Past, Present, and Future
In the time before I was born… as legend has it, some very smart people at IBM named Goldfarb, Mosher and Lorie were fond of backronyms and also were responsible for crafting something that came to be called Generalized Markup Langage (GML). Oh, the date? Well, assuming I live a bit longer, I’m turning 52 years of age soon! 👴
Now, to avoid becoming encyclopedic in length, I’ll simply say that in the beginning, GML became a Standard known as SGML, and there was eXtensible Markup Language (XML) as well as the Document Type Definition (DTD). Then some really neat stuff happened in between then and now in the land of technical writing and the ethos of the documentarian within an increasingly software application oriented world.
Roughly 32 years ago, the notion of a portable self-contained documentation schema project came to life: DocBook (1991)
A lot can happen in 32 years. For example, many modern interwebs technologies didn’t exist in 1991 and, these days, I no longer require a hair stylist. 🧑🦲
The great thing about standards
If you consider standards bodies, one reference that comes up from time to time is OASIS (1993) which formed around this same time under what might sound like a slightly more nerdy name, “SGML OPEN” (unless you were following various markup languages of the day and “SGML OPEN” would seem very normal naming).
Well, along came the Darwin Information Typing Architecture (DITA) a few years later and has reached the voting age in the USA. Additionally, there is even a DITA Open Toolkit community.
Just over three decades ago, the concept of Auto-Updating as a Technical Documentation Tool (1988) was posed by the author of Thinking Like a Computer (2020) and Digital Reality (2018). Similarly, around a decade ago, the topic of Automatic Documentation Generation from Source Code was and remains a consistent research topic.
Surely, the machines could easily infer what was being coded within the mindset and intention of a developer then expand it and explain it in plain language, right? Encoder and decoder bingo bango bongo – and all before the current hype cycle around A.I. and Large Language Marmalade (L.L.M.) came into the zeitgeist.
Going deeper…
To understand the future of technical documentation, Slack and Discord communities are often good deep web options for learning more about what’s happening in the practitioner space. These Slack and Discord communities attract practitioners within product led growth strategy companies that embrace Digital Adoption Platform (DAP) principles and share tradecraft across tools, techniques, tips, and their evolving methodologies.
For example…
Now, let’s take a quick non-exhaustive appraisal of what’s happening in the technical documentation tooling space around DocOps and Docs as Code.
Recent
- What Is Good Documentation, Anyway? (2020)
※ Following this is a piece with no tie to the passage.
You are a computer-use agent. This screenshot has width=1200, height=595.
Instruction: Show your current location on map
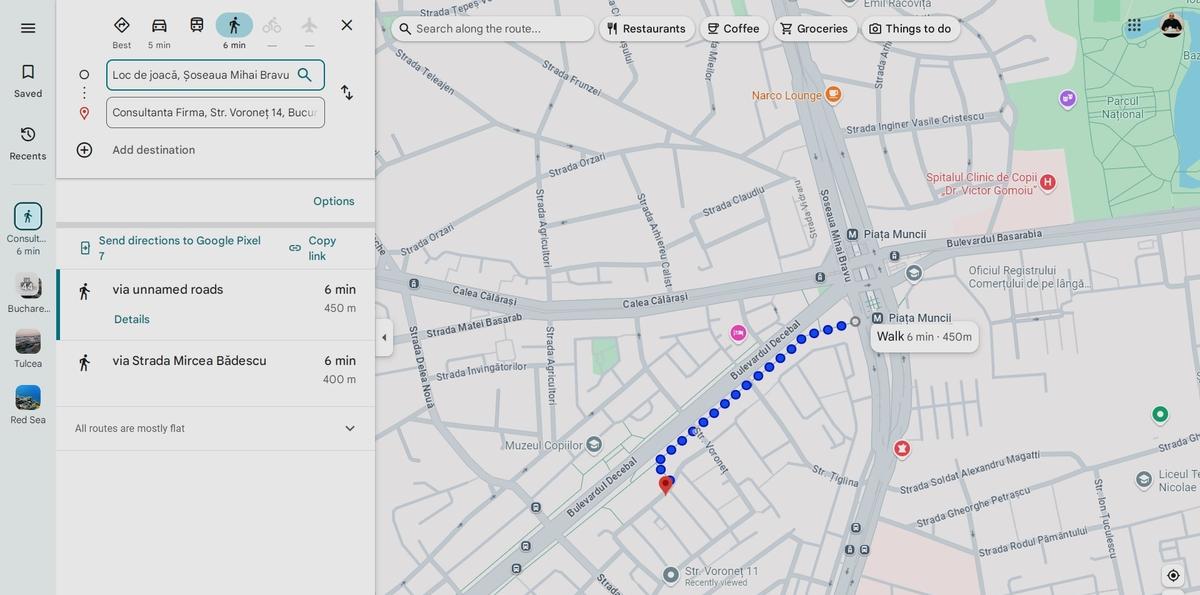tap(1173, 575)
- Previously in Fudge Sunday: DevCommsOps (2021)
- Confluence Usage Year in Review (2022)
- Automatic Code Documentation Generation (2022)
Latest
- Read The Docs Roadmap
- swimm’s new AI offering (beta)
- Beyond DITA vs. DocBook
- Developer Hub for Amazon API Gateway
- Don’t Be Afraid of the Docs!
- Docusaurus 3.0
- AsyncAPI Docs Report
- Cookbook for better Redocly CLI recipes
- Autogenerating API documentation from OpenAPI
- Mastering Automation Through the Power of Documentation
- Instant API documentation with Postbot
Product Hunt buzz related launches
While this newsletter can only scratch the surface of the amazing things happening in the technical documentation community, it’s worth noting the perfect team is still one to do it, one to write it down, and one to think ahead.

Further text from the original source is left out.